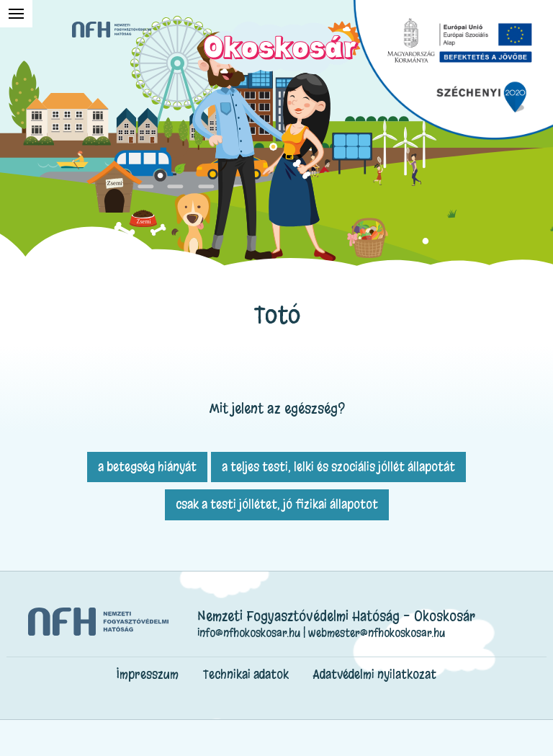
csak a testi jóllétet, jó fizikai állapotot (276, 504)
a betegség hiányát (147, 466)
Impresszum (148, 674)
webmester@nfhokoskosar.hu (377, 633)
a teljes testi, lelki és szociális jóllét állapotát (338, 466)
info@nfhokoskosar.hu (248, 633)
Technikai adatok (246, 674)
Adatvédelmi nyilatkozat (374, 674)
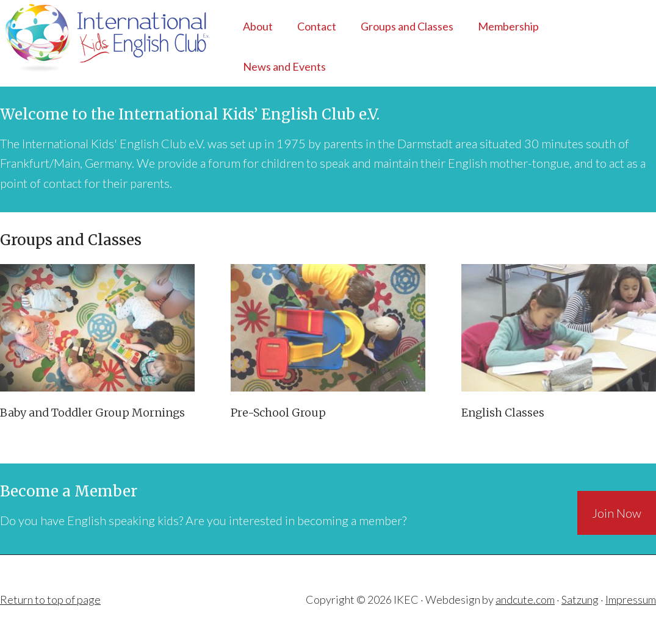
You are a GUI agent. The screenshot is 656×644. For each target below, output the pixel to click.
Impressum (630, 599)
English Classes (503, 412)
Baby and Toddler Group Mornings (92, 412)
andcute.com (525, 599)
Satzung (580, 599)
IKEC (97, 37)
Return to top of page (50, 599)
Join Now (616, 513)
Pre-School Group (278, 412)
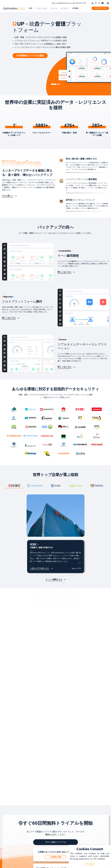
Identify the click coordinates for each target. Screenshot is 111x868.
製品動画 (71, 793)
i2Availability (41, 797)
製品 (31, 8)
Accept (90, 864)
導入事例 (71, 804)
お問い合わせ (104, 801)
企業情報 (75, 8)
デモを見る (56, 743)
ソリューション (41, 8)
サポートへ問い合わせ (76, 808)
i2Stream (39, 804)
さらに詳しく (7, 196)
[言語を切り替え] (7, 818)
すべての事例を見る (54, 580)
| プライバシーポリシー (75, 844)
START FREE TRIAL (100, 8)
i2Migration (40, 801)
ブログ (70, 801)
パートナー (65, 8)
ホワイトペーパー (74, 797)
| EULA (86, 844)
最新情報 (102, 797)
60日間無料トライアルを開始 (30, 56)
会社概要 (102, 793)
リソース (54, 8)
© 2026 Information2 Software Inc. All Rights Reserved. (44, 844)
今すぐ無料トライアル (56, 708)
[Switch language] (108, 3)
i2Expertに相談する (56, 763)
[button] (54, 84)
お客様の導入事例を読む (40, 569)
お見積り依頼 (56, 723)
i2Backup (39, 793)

——————

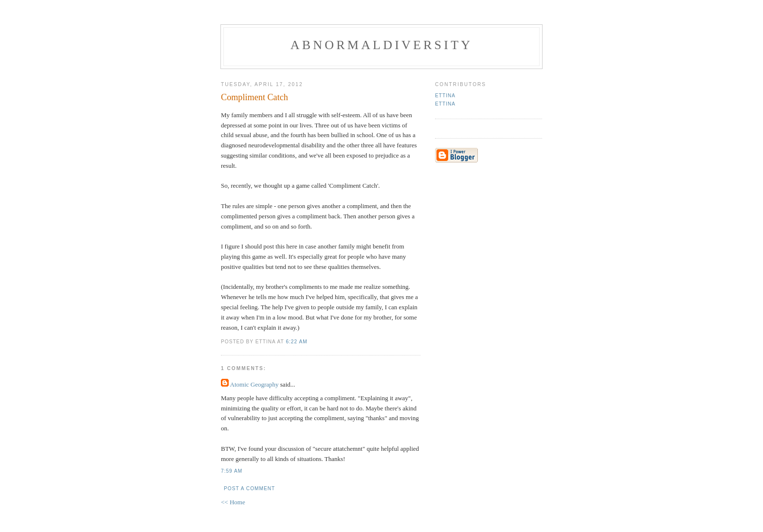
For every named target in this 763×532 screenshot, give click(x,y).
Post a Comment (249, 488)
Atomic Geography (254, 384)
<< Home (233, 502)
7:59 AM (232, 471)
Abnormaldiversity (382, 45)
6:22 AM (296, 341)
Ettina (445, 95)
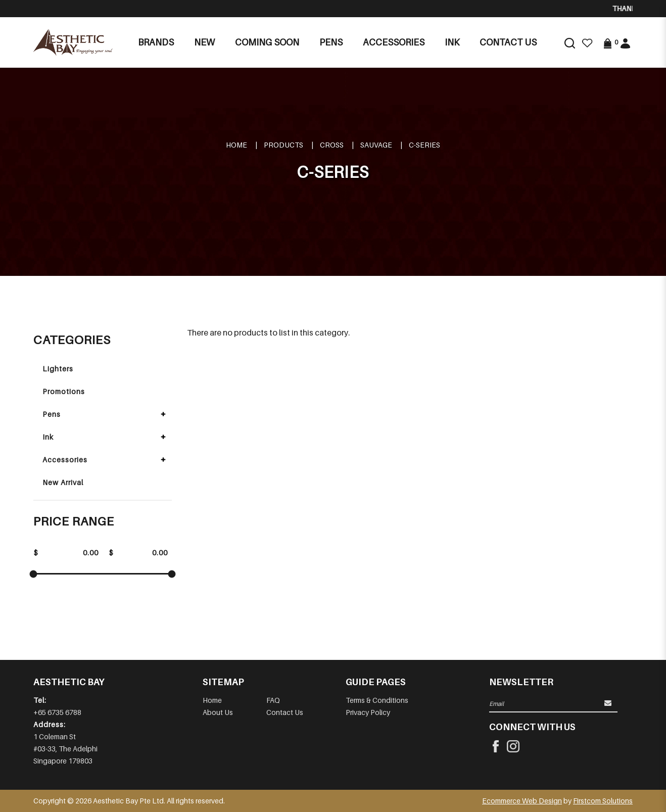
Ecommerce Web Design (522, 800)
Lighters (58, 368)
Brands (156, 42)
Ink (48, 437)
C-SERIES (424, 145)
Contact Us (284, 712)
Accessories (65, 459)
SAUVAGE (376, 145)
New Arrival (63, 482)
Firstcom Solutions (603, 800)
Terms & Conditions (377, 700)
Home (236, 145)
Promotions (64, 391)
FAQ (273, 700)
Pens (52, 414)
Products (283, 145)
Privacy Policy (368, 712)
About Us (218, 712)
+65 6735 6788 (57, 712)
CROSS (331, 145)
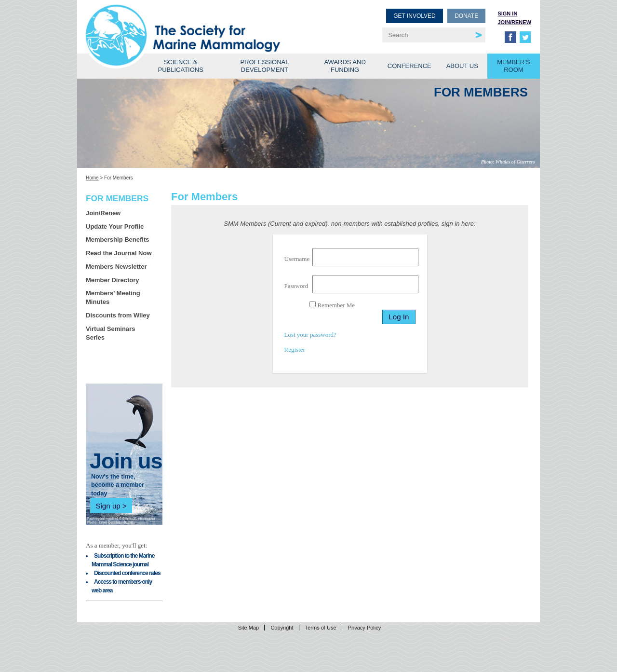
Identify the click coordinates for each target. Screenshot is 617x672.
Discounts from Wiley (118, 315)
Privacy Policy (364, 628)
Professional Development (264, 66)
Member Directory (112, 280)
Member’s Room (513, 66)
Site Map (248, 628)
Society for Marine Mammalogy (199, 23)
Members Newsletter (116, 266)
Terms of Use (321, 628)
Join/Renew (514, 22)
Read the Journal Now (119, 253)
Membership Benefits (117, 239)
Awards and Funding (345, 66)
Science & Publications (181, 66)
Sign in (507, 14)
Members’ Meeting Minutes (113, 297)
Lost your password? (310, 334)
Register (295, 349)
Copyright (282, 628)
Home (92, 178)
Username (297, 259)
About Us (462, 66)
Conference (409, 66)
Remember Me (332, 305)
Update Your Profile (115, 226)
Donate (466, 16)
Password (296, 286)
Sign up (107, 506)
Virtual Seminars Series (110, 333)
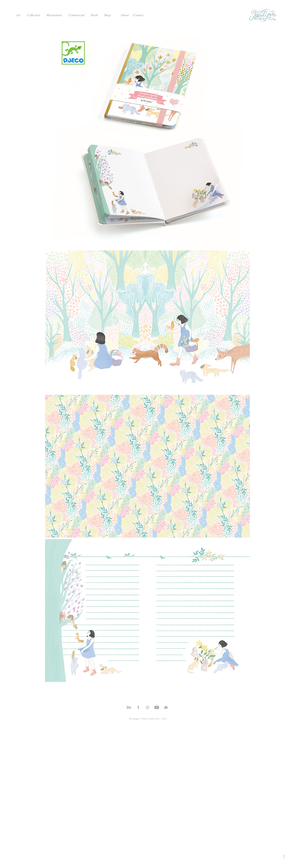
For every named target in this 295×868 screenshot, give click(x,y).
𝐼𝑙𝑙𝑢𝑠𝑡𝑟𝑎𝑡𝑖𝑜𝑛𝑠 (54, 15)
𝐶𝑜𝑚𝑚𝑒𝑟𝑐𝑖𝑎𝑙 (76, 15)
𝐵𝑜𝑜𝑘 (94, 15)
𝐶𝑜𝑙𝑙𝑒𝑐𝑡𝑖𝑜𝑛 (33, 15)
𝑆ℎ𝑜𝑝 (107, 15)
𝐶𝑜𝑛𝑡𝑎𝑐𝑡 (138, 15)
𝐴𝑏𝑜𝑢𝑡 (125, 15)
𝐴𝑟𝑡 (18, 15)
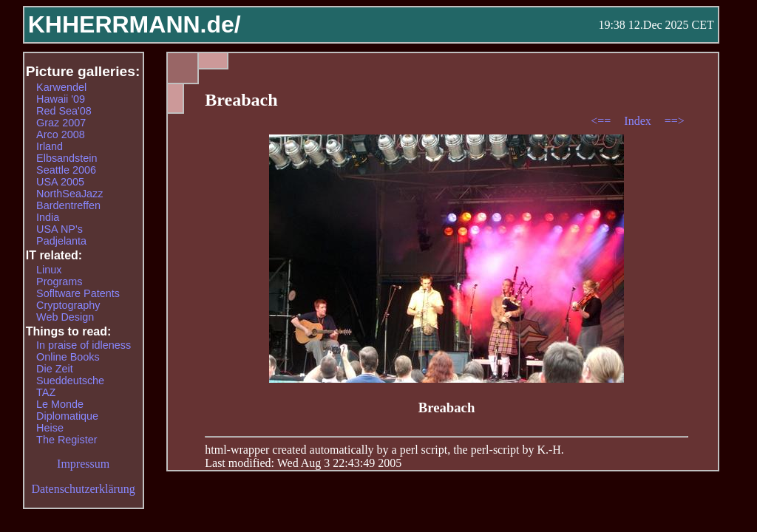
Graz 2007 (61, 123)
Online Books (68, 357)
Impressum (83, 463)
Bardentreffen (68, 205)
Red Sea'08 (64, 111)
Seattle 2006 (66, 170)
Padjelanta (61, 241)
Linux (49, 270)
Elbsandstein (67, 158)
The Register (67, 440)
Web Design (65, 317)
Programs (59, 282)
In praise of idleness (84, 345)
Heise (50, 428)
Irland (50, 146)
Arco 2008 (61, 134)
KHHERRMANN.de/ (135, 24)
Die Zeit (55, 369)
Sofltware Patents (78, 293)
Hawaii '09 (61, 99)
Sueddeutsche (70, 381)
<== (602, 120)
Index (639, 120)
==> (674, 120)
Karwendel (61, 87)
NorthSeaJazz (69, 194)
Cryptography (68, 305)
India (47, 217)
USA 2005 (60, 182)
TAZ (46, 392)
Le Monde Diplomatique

——————

Request
Could you reproduce the lines of the records as a numbered list, starting at the line that contains "Index (639, 120)" and stopping after the line that contains "Le Monde Diplomatique", with any blank lines left out?

Final answer
1. Index (639, 120)
2. ==> (674, 120)
3. Karwendel (61, 87)
4. NorthSeaJazz (69, 194)
5. Cryptography (68, 305)
6. India (47, 217)
7. USA 2005 (60, 182)
8. TAZ (46, 392)
9. Le Monde Diplomatique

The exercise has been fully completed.